• 6. Two categorical vars

Code for selecting data from a few columns from RILs planted at GC
ril_link <- "https://raw.githubusercontent.com/ybrandvain/datasets/refs/heads/master/clarkia_rils.csv"
ril_data <- readr::read_csv(ril_link) |>
  dplyr::mutate(growth_rate = case_when(growth_rate =="1.8O" ~ "1.80",
                                          .default = growth_rate),  
                growth_rate = as.numeric(growth_rate),
                visited = mean_visits > 0)
gc_rils <- ril_data |>
  filter(location == "GC", !is.na(prop_hybrid), ! is.na(mean_visits))|>
  select(petal_color, petal_area_mm, num_hybrid, offspring_genotyped, prop_hybrid, mean_visits , asd_mm,visited )

Motivating Scenario:
You are continuing your exploration of a fresh new dataset. You have figured out the shape, made the transformations you thought appropriate, and now want to summarize associations between two categorical variables.

Learning Goals: By the end of this subchapter, you should be able to:

  1. Calculate and explain conditional proportion: You should be able to do this with basic math and with R code.

  2. Explain the intuition of the multiplication rule for independent events

  3. Calculate and explain the deviation from expectations under independence. Again you should be able to do this with basic math and with R code.


Unconditional proportions

A bar plot showing the proportion of plats that did (about one quarter) or did not (about three quarters) receive a visit from a pollinator.
Figure 1: The proportion of plats that did (light grey) or did not (black) receive a visit from a pollinator.

Before describing associations between categorical variables, let us revisit our univariate summaries.
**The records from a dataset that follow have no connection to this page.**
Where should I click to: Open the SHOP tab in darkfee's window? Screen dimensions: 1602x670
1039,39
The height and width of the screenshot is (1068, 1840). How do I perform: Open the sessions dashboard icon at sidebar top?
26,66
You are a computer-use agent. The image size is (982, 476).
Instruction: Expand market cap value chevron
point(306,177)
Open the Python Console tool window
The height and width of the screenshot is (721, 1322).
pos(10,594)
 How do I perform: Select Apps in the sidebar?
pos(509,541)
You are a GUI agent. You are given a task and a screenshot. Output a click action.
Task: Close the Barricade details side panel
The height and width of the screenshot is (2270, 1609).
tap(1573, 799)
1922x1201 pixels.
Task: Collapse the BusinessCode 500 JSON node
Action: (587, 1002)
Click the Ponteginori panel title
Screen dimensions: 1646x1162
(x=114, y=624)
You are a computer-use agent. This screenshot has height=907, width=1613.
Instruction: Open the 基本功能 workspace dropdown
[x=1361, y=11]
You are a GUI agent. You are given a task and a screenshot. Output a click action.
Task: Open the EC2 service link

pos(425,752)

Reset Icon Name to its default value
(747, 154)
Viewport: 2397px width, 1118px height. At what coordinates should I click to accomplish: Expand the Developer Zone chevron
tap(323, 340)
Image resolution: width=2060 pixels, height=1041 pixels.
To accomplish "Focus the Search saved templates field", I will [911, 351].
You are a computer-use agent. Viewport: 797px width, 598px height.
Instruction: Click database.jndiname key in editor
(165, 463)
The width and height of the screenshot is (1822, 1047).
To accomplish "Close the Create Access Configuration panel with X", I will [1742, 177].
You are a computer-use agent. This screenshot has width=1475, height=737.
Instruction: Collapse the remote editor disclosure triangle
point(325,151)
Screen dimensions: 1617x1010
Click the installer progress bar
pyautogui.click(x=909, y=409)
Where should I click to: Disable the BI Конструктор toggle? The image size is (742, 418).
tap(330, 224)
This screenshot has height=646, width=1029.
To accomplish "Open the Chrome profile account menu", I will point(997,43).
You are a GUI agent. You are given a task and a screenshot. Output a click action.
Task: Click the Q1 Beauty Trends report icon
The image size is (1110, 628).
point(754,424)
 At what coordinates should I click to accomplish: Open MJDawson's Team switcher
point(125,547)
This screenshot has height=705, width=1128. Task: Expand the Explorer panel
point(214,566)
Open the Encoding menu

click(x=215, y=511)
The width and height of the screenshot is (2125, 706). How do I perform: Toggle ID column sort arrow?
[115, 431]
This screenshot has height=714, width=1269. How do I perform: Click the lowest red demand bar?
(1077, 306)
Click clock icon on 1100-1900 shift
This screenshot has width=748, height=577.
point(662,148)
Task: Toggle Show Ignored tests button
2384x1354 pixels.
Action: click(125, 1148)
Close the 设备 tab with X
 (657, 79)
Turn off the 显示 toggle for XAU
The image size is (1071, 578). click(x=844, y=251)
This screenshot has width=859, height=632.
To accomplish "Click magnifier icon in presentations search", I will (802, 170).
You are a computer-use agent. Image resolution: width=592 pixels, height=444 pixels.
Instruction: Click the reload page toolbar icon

The proportion of pink flowers (or plants receiving visits) is simply the number of pink flowers (or plants receiving visits) divided by the total number of plants whose petal color is known (or the number of plants with pollinator observation data).

A proportion is essentially a mean where one outcome (e.g., pink flowers or being visited) is set to 1 and the other (e.g., white flowers or not being visited) is set to 0. Because visited is logical and R converts TRUE to 1 and FALSE to 0 when making a logical numeric, we can find this with the mean() function in R:

gc_rils |>
  filter(!is.na(petal_color) & !is.na(mean_visits))|>     # remove NAs
  summarise(n_pink       = sum(as.numeric(petal_color == "pink")),
            n_visited    = sum(as.numeric(mean_visits > 0)),
            n            = n(),
            prop_pink    = mean(as.numeric(petal_color == "pink")),
            prop_visited = mean(as.numeric(visited))) |> 
  kable(digits = 4)                # for pretty formatting (ignore)
n_pink n_visited n prop_pink prop_visited
49 24 91 0.5385 0.2637

So our unconditional proportions – that is, our proportions without considering the other variable are:

  • Proportion pink-flowered, \(P_\text{pink} = \frac{49}{91} = 0.5385\).
  • Proportion visited, \(P_\text{visited} = \frac{24}{91} = 0.2637\).

Associations between categorical variables

A bar plot showing the relationship between petal color (pink or white) and pollinator visitation (visited or not visited). Petal color is on the x-axis and proportion of flowers that were visited or not on the y-axis. This plot shows that pink flowers are more likely to be visited.
Figure 2: The association between petal color and pollinator visitation. Petal color is on the x-axis and visit status is shown within bars. We see that pink-flowered plants are more likely to receive a visit from a pollinator.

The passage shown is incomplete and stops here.